The 6th option would be more complicated but is more accurate and more fun. It would be called Gerrymandered, which lets you customise groupings yourself, with no restrictions on size. This theoretically wouldn’t be hard to implement, so it might be implemented on release, but if it’s not there, that’s because, in true programming fashion, it was 10x more complicated then how I abstracted its design, and I will go through suffering.
(Gerrymandering for those who don’t know, is when constituency boundaries are redrawn to benefit a specific party or to weaken the voting power of a group.)
Next is Voting Type, which is where everything gets a bit complicated. Plurality was fairly easy, single seat constituencies just check for the biggest vote, and anything bigger than that reward it proportionally. The second part was way more annoying to get working than it sounds because I wrote my initial grouping code weirdly so I had to spend several hours refactoring it. Loser Takes All just takes this operation and reverses it, giving as many seats to the biggest losers as possible.
Before we jump into Runoff Voting, let’s just look at voting overall, how does a system without the need to tactically vote impact an election? How many people would change their ballots? Who would they change it to?
These are big assumptions that would drastically alter an election’s outcome, and I really wanted to give an honest outlook on what different electoral systems would look like.
My solution was this: First, sort the constituency votes and to their parties into a list. Then, cut out the top two parties in a local constituency from that list when we are correcting tactical voting. Then, take a proportion of votes from those 2 parties. Now we need to redistribute them evenly between each smaller party.

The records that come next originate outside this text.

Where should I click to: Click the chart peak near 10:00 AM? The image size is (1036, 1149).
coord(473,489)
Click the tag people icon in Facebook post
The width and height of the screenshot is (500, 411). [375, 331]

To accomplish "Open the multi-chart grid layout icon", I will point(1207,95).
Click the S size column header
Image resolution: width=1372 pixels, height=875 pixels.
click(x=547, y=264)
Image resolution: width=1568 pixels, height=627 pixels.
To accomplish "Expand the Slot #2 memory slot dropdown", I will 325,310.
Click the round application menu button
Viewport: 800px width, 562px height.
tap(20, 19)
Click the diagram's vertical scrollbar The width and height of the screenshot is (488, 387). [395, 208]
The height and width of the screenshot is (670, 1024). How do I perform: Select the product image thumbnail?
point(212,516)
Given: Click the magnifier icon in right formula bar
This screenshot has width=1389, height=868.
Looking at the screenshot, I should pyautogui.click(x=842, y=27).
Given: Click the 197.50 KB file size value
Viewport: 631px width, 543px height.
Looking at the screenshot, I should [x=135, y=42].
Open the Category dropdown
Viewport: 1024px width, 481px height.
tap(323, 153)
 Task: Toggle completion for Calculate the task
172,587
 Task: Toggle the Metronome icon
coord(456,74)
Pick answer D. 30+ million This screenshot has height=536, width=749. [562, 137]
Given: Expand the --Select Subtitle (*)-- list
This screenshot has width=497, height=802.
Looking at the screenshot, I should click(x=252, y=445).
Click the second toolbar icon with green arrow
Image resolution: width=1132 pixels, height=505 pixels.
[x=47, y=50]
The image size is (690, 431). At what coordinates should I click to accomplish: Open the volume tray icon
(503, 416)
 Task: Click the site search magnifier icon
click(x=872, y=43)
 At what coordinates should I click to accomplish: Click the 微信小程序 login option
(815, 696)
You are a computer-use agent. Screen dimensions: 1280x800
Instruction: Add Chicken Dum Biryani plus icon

At first, this redistribution simply gave those votes to each smaller candidate proportionally based on how many votes they received prior. But this behaviour led to some weird results, mostly the most insane Lib-Dem surges you’d ever see. This is because it was ignoring the actual reason behind tactical voting, which was simply to keep the one you least like of the top two from winning. This does not actually mean you agree with the third party. It should be that 1 tactical voter from Labour would be far less likely to vote UKIP then one who was voting Conservative, regardless of it being the third biggest.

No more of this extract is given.